Chemically selected subclones of the CEM cell line demonstrate resistance to HIV-1 infection resulting from a selective loss of NF-kappa B DNA binding proteins.

Abstract

To delineate cellular genes that are required for optimal HIV-1 infection, CEM cells were subjected to treatment with the chemical mutagen ethylmethanesulfonate (EMS) and subclones were selected based on their increased resistance to HIV-1 infection and reduced syncytium formation, despite relatively normal CD4 expression (20,000 to 25,000 receptors/cell). Two subclones with this phenotype demonstrated a diminished capacity of HIV-1 long terminal repeat-chloramphenicol acetyl transferase expression either after treatment with the protein kinase C activator PMA, or through Tat-mediated transactivation.

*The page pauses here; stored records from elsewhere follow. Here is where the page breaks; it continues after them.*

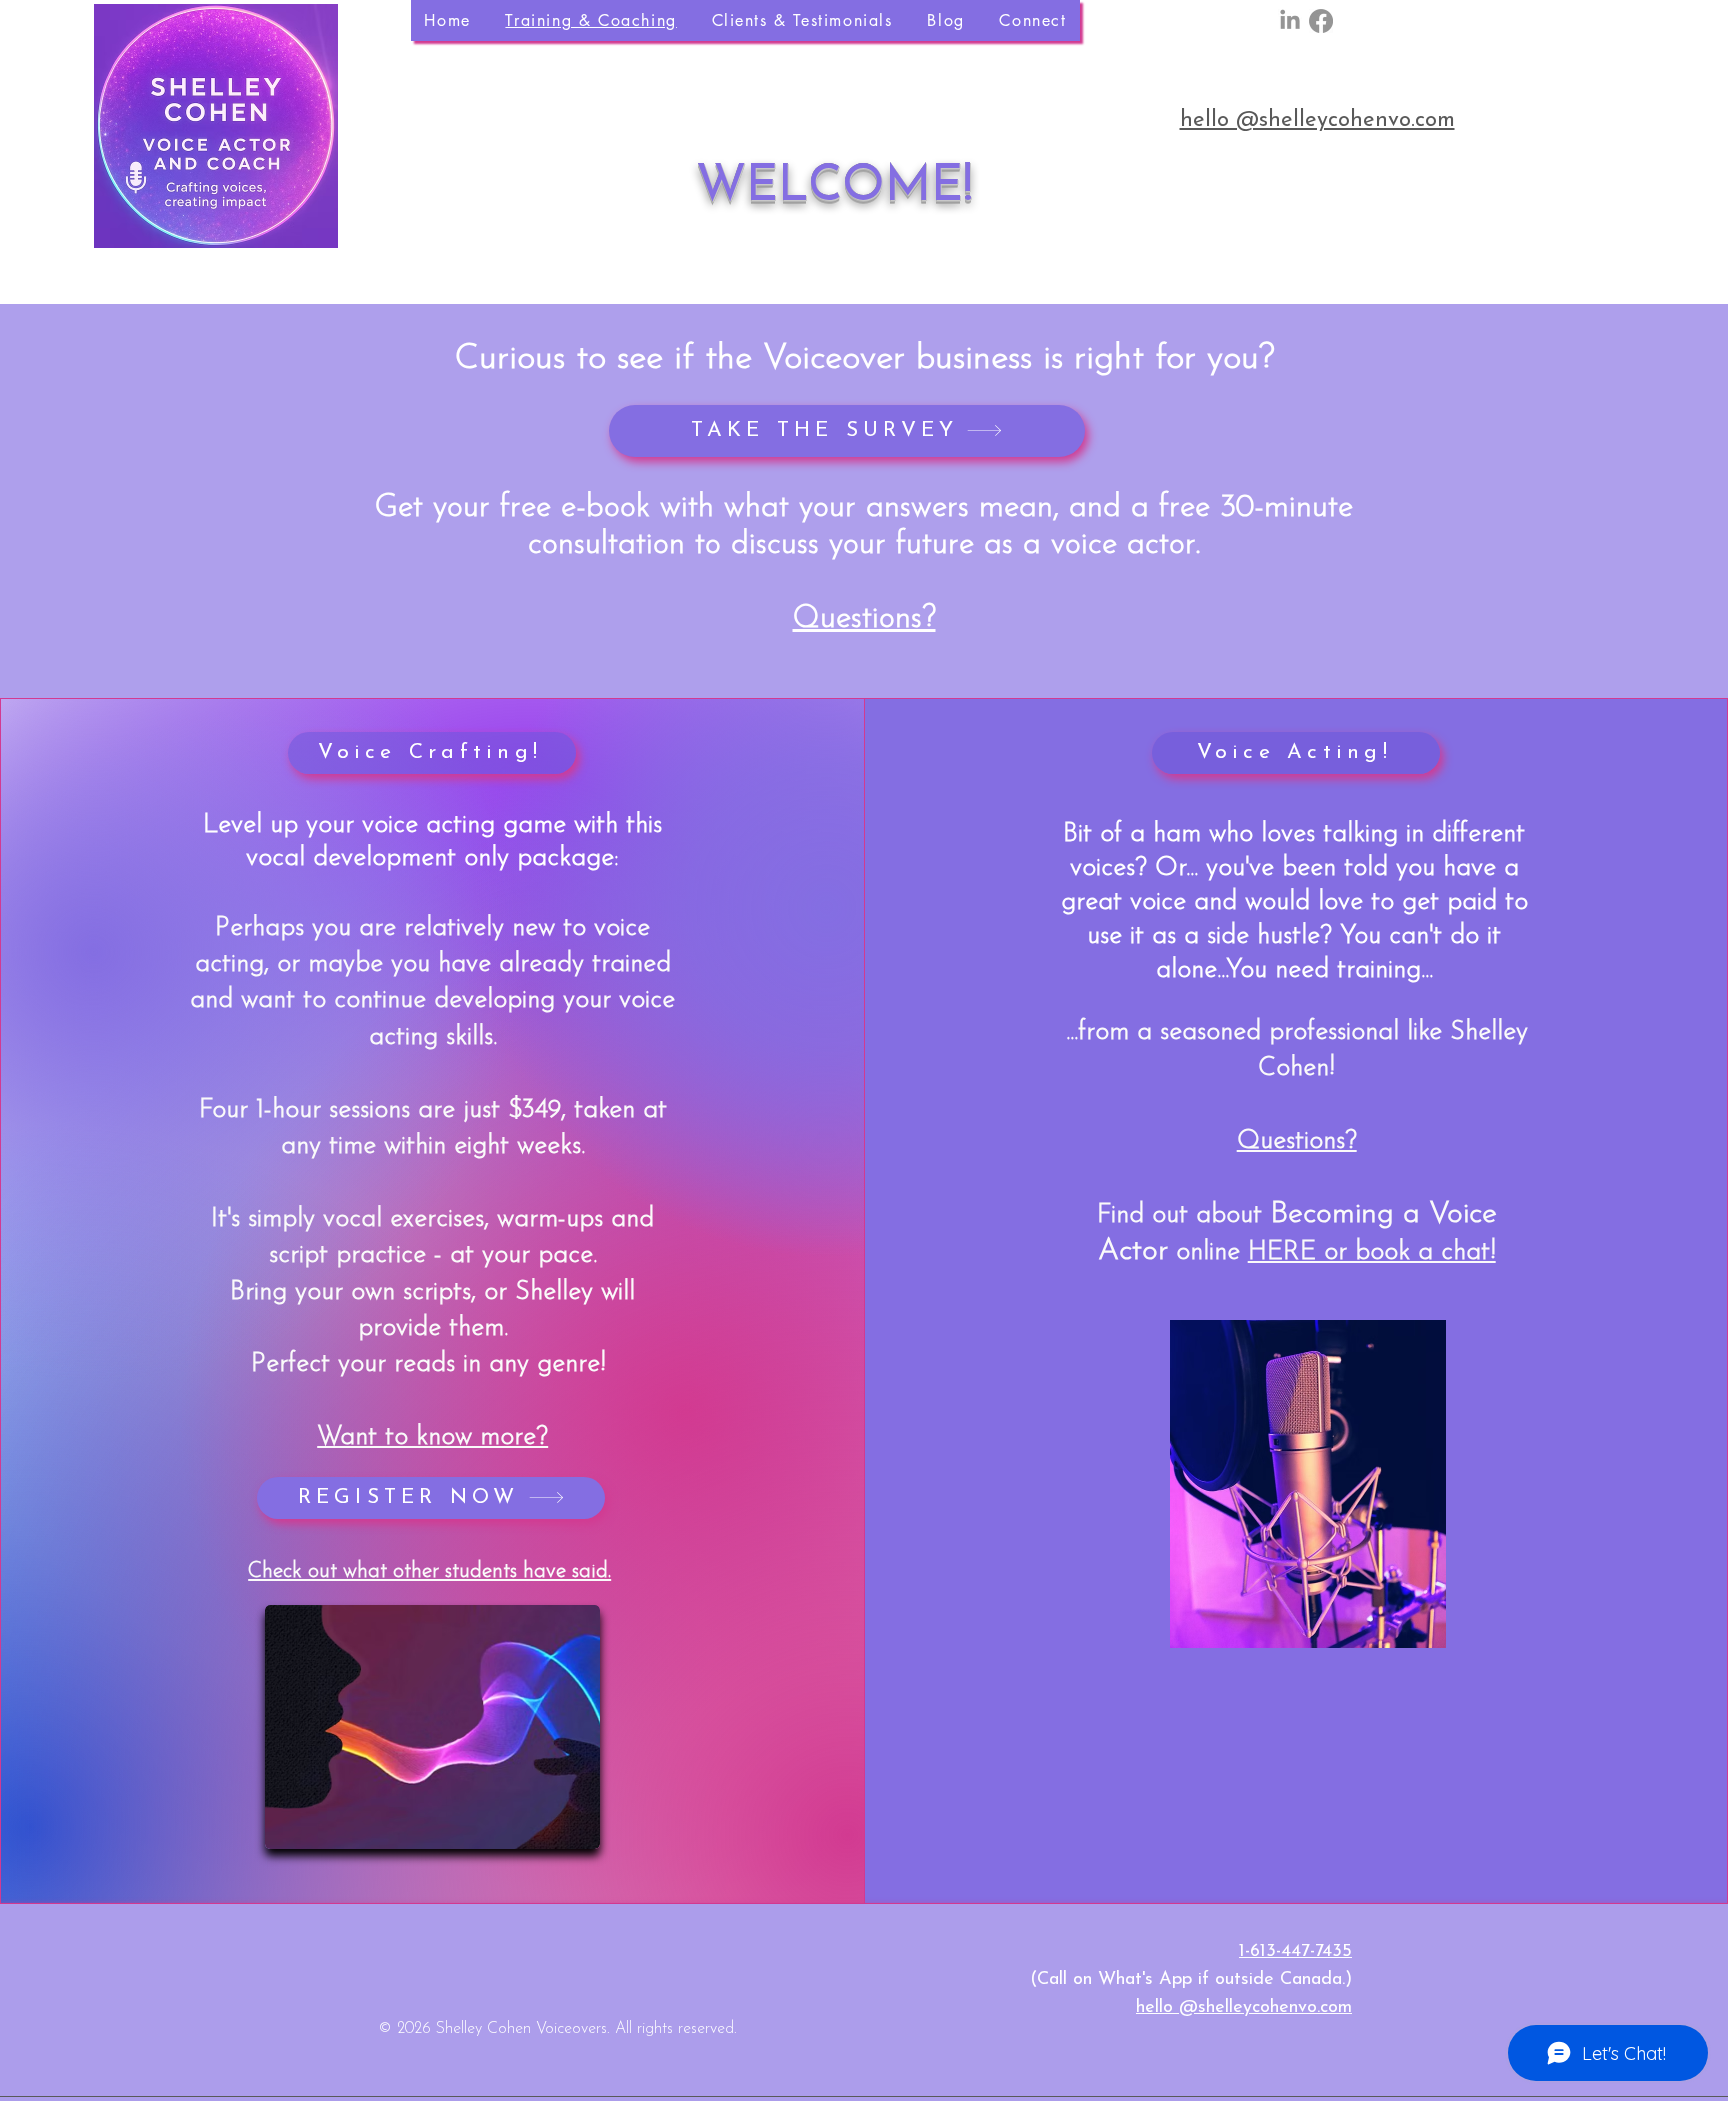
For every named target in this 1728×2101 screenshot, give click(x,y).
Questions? (864, 619)
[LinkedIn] (1290, 21)
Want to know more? (432, 1437)
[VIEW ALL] (1487, 285)
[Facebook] (1321, 21)
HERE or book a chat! (1372, 1252)
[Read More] (930, 2096)
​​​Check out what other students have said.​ (429, 1571)
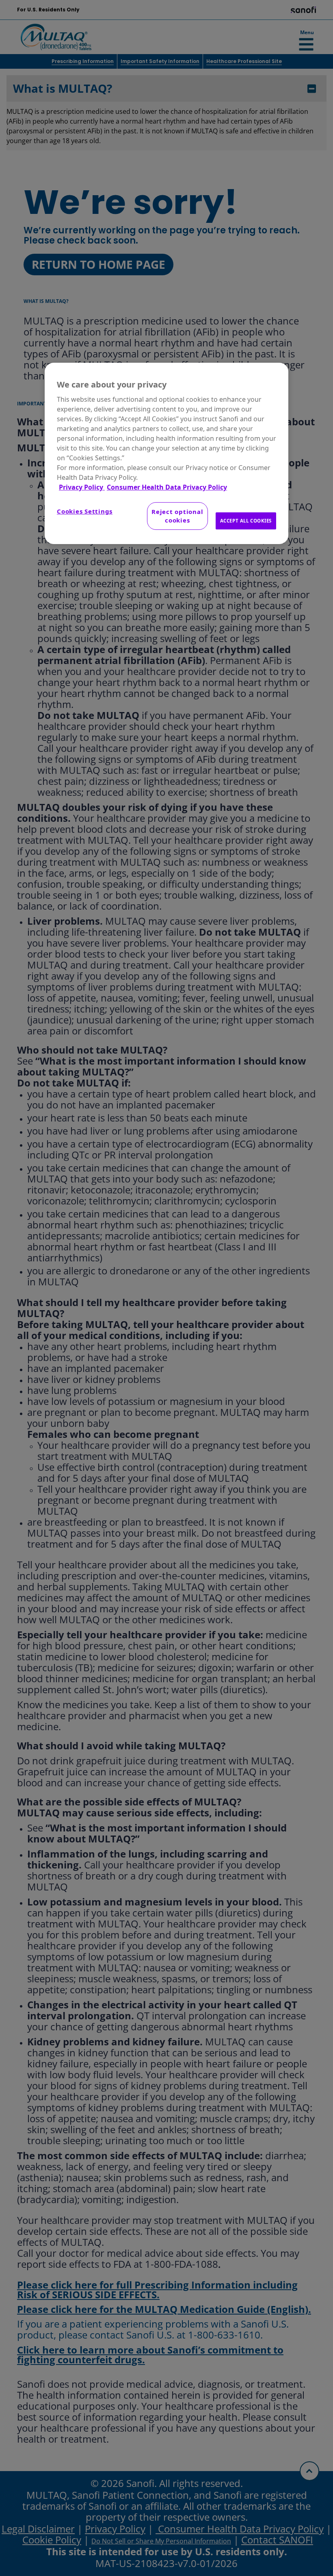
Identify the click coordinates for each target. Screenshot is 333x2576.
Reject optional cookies (177, 515)
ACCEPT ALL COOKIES (246, 521)
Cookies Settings (84, 511)
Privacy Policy (82, 487)
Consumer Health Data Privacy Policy (167, 487)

In this study, we show that the cellular levels of the NF-kappa B DNA binding proteins (but not AP1 or SP1) are markedly reduced in these cell mutants both at the mRNA and protein levels, resulting in reduced nuclear localization of p50/p65 after PMA induction or treatment with the lymphokine TNF-alpha. Transient reconstitution with a plasmid expressing p50 resulted in partial recovery of PMA-inducible LTR-chloramphenicol acetyl transferase expression. These data suggest that, at least in the CEM T cell line, a selective reduction in the NF-kappa B DNA binding proteins is sufficient to curtail HIV-1 infection.